### Study material
Segment Open

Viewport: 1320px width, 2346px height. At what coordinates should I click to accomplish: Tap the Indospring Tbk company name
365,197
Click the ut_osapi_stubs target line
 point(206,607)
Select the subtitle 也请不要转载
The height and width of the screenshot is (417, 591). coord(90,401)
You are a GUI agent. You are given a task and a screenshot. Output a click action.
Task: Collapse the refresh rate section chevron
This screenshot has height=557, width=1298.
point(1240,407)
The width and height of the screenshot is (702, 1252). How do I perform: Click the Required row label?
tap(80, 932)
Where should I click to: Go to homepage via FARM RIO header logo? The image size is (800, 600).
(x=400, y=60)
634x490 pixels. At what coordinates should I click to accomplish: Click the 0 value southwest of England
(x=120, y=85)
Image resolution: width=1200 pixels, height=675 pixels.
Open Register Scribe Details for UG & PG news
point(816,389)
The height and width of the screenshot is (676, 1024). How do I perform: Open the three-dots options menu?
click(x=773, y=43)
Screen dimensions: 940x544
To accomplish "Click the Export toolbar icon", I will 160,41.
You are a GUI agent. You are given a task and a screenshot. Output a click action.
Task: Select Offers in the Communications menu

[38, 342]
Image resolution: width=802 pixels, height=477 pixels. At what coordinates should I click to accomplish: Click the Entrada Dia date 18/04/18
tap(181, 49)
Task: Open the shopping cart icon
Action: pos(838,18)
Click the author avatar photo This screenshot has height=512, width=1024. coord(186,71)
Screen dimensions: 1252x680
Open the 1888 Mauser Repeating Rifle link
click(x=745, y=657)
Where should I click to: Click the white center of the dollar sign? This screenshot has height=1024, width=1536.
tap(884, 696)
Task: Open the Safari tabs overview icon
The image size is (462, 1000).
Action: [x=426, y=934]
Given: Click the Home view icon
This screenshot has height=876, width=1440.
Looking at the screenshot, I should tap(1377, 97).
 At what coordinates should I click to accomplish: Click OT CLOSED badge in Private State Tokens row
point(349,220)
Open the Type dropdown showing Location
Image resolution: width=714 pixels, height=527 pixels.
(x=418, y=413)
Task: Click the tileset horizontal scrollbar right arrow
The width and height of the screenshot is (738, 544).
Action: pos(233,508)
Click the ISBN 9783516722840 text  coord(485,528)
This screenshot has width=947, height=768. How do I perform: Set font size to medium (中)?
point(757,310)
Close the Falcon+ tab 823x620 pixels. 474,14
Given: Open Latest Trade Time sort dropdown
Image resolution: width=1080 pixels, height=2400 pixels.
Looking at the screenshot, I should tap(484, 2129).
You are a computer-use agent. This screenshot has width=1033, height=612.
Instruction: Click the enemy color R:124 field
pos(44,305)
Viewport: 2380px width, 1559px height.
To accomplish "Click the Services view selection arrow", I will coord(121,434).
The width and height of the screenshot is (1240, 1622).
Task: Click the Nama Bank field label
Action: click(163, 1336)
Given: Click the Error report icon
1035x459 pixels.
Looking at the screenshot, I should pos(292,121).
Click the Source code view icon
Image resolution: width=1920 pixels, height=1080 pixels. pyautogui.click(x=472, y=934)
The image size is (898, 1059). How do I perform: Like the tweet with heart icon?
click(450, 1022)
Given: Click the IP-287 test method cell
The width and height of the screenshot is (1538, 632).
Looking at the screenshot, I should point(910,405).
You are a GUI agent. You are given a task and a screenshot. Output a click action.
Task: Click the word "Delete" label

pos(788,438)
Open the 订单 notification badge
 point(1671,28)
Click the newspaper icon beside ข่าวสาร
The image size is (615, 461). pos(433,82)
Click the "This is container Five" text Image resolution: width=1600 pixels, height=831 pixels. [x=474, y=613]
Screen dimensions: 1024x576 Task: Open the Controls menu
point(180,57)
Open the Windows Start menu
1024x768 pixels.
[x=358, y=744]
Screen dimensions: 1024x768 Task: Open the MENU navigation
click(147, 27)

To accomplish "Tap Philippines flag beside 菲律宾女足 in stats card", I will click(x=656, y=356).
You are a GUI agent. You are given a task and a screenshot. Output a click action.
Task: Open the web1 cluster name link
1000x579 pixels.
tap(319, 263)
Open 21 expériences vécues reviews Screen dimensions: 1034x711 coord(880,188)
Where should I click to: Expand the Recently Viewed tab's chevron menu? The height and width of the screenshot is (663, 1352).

Segment Closed

### Action item
Retype all of the data exactly, so that nothing differs from what is given.

### Result of this exercise
Viewport: 1320px width, 2346px height. At what coordinates should I click to accomplish: Tap the Indospring Tbk company name
365,197
Click the ut_osapi_stubs target line
 point(206,607)
Select the subtitle 也请不要转载
The height and width of the screenshot is (417, 591). coord(90,401)
You are a GUI agent. You are given a task and a screenshot. Output a click action.
Task: Collapse the refresh rate section chevron
This screenshot has height=557, width=1298.
point(1240,407)
The width and height of the screenshot is (702, 1252). How do I perform: Click the Required row label?
tap(80, 932)
Where should I click to: Go to homepage via FARM RIO header logo? The image size is (800, 600).
(x=400, y=60)
634x490 pixels. At what coordinates should I click to accomplish: Click the 0 value southwest of England
(x=120, y=85)
Image resolution: width=1200 pixels, height=675 pixels.
Open Register Scribe Details for UG & PG news
point(816,389)
The height and width of the screenshot is (676, 1024). How do I perform: Open the three-dots options menu?
click(x=773, y=43)
Screen dimensions: 940x544
To accomplish "Click the Export toolbar icon", I will 160,41.
You are a GUI agent. You are given a task and a screenshot. Output a click action.
Task: Select Offers in the Communications menu

[38, 342]
Image resolution: width=802 pixels, height=477 pixels. At what coordinates should I click to accomplish: Click the Entrada Dia date 18/04/18
tap(181, 49)
Task: Open the shopping cart icon
Action: pos(838,18)
Click the author avatar photo This screenshot has height=512, width=1024. coord(186,71)
Screen dimensions: 1252x680
Open the 1888 Mauser Repeating Rifle link
click(x=745, y=657)
Where should I click to: Click the white center of the dollar sign? This screenshot has height=1024, width=1536.
tap(884, 696)
Task: Open the Safari tabs overview icon
The image size is (462, 1000).
Action: [x=426, y=934]
Given: Click the Home view icon
This screenshot has height=876, width=1440.
Looking at the screenshot, I should tap(1377, 97).
 At what coordinates should I click to accomplish: Click OT CLOSED badge in Private State Tokens row
point(349,220)
Open the Type dropdown showing Location
Image resolution: width=714 pixels, height=527 pixels.
(x=418, y=413)
Task: Click the tileset horizontal scrollbar right arrow
The width and height of the screenshot is (738, 544).
Action: pos(233,508)
Click the ISBN 9783516722840 text  coord(485,528)
This screenshot has width=947, height=768. How do I perform: Set font size to medium (中)?
point(757,310)
Close the Falcon+ tab 823x620 pixels. 474,14
Given: Open Latest Trade Time sort dropdown
Image resolution: width=1080 pixels, height=2400 pixels.
Looking at the screenshot, I should tap(484, 2129).
You are a computer-use agent. This screenshot has width=1033, height=612.
Instruction: Click the enemy color R:124 field
pos(44,305)
Viewport: 2380px width, 1559px height.
To accomplish "Click the Services view selection arrow", I will coord(121,434).
The width and height of the screenshot is (1240, 1622).
Task: Click the Nama Bank field label
Action: click(163, 1336)
Given: Click the Error report icon
1035x459 pixels.
Looking at the screenshot, I should pos(292,121).
Click the Source code view icon
Image resolution: width=1920 pixels, height=1080 pixels. pyautogui.click(x=472, y=934)
The image size is (898, 1059). How do I perform: Like the tweet with heart icon?
click(450, 1022)
Given: Click the IP-287 test method cell
The width and height of the screenshot is (1538, 632).
Looking at the screenshot, I should point(910,405).
You are a GUI agent. You are given a task and a screenshot. Output a click action.
Task: Click the word "Delete" label

pos(788,438)
Open the 订单 notification badge
 point(1671,28)
Click the newspaper icon beside ข่าวสาร
The image size is (615, 461). pos(433,82)
Click the "This is container Five" text Image resolution: width=1600 pixels, height=831 pixels. [x=474, y=613]
Screen dimensions: 1024x576 Task: Open the Controls menu
point(180,57)
Open the Windows Start menu
1024x768 pixels.
[x=358, y=744]
Screen dimensions: 1024x768 Task: Open the MENU navigation
click(147, 27)

To accomplish "Tap Philippines flag beside 菲律宾女足 in stats card", I will click(x=656, y=356).
You are a GUI agent. You are given a task and a screenshot. Output a click action.
Task: Open the web1 cluster name link
1000x579 pixels.
tap(319, 263)
Open 21 expériences vécues reviews Screen dimensions: 1034x711 coord(880,188)
Where should I click to: Expand the Recently Viewed tab's chevron menu? The height and width of the screenshot is (663, 1352).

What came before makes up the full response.